Ryanair is to speed up pilot recruitment for the next three years as it prepares to introduce its first Boeing 737 Max 10s in spring 2027.

It states that Boeing is expecting Max 10 certification in mid-2026 and that the airframer expects to meet Ryanair’s contracted delivery dates for the budget airline’s first 15 aircraft.

“We need to accelerate cadet and first officer recruitment for the next three years,” says Ryanair in a first-half briefing, adding that it will invest about €25 million ($29 million) per year.

It says the training will increase first officer crewing ratios but provide a “strong pool” of “home-grown” first officers ready for transition to captaincy when the Max 10 deliveries increase over 2028-30.

Ryanair Max 10-c-Boeing

Ryanair is nearing completion of its order for 210 Boeing 737 Max 8-200s, and improved Boeing delivery times have the airline “confident” that its final six aircraft will arrive “well ahead” of next year’s summer season.

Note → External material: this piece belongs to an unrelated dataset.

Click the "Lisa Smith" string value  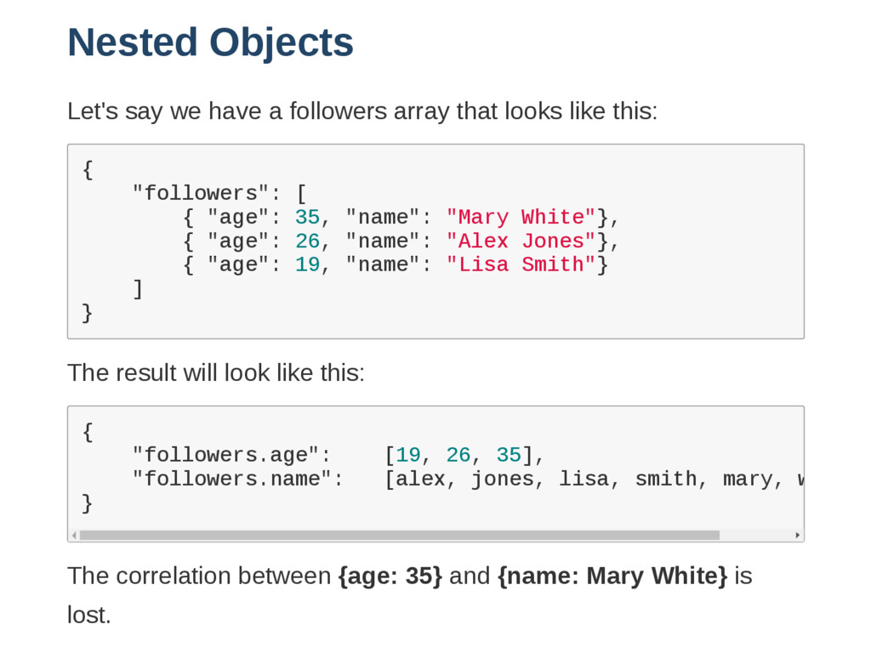click(x=521, y=264)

Over the first half it took delivery of 23 Max 8-200s and, by the end of October, its fleet of the type stood at 204 out of a total fleet of 641 aircraft.

Ryanair adds that half of the powerplants from a purchase of 30 CFM International Leap-1B engines – intended for operational resilience – had been delivered by 30 September.

As a result of the earlier-than-expected 737 deliveries, and strong first-half demand, the airline is forecasting higher passenger numbers for the full year – around 207 million.

Over the first half the airline generated a 42% rise in net profit to €2.54 billion as revenues increased by 13%.

But it points out that, while third-quarter forward bookings are “slightly ahead” of the previous year, the airline faces “more challenging” situation with fare growth.

It says fare outcome will be determined by close-in bookings for the Christmas holiday season, and it will not benefit from an Easter holiday in the fourth quarter.

While it is not able to provide detailed full-year profit guidance, Ryanair expects to recover “all” of the full-year fare decline of the previous year, and generate “reasonable” net profit growth for fiscal 2025-26.